GCMTaskService / Nougat / Services

Nougat – GCM Network Manager

Nougat has now been released in to the wild and there are a number of new features which developers should be considering. In this loosely-related series of articles we’re going to be looking at various aspects of these new features to see how we can best make use of them. In this first article we’re going to look at the ramifications that changes to doze mode have for apps running on Nougat.

nougat-smallBefore we begin let’s explain a little bit about the app we’re going to create – a pseudo-messaging app which simulates incoming messages. The reason for this is that it will enable us to explore a number of features of Nougat during the coming articles. It uses AutoValue to create immutable Java objects representing domain objects; Gson to marshall these to and from JSON. I won’t give a full explanation of AutoValue here – for those unfamiliar with it Ryan Harter has written an excellent introduction which should give you sufficient knowledge to understand how I’m using it. The Message class is an AutoValue representing a message within our messenger app; Rather than having a real messaging back-end we’re going to simulate incoming messages by running a periodic service to generate a new message – the Messenger class will generate messages based upon strings from Dirty Phrasebook.

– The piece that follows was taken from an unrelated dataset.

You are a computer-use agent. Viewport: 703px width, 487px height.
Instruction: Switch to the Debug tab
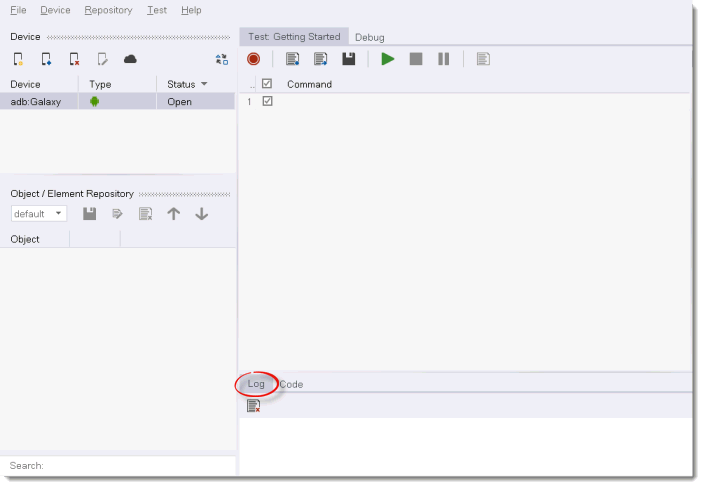click(x=369, y=37)
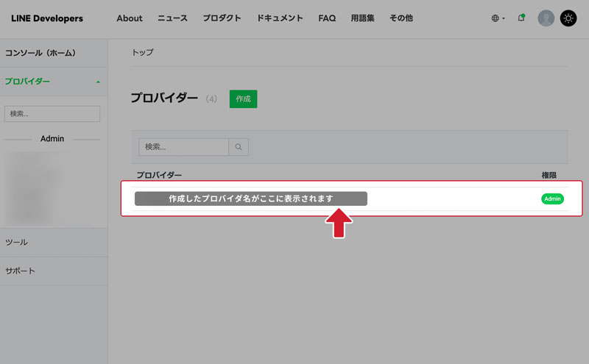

The first think that we need to do in our simulated messaging app is to schedule a periodic task to generate messages. Traditionally we’d look to AlarmManager to do things like this, but there are hints (as voiced by Mark Murphy) that background processing may change quite considerably over coming iterations of Android, so let’s consider a more up-to-date approach which is likely to be somewhat more future-proof. The recommended way of scheduling periodic tasks is to use JobScheduler which enables you to specify finer grained criteria, such as network and / or charging states, for when your task should run. The big issue with JobScheduler is that it is only available in API 21 (Lollipop) and later. However there is a very similar component named GCMNetworkManager in the Play Services Google Cloud Messaging (GCM) package, and it’s this that we’ll utilise to schedule our periodic messages. GCM Network Manager is nothing new to Nougat as such, but we’ll use it here in response to some changes in Nougat which may suggest that AlarmManger may not be the best long term solution.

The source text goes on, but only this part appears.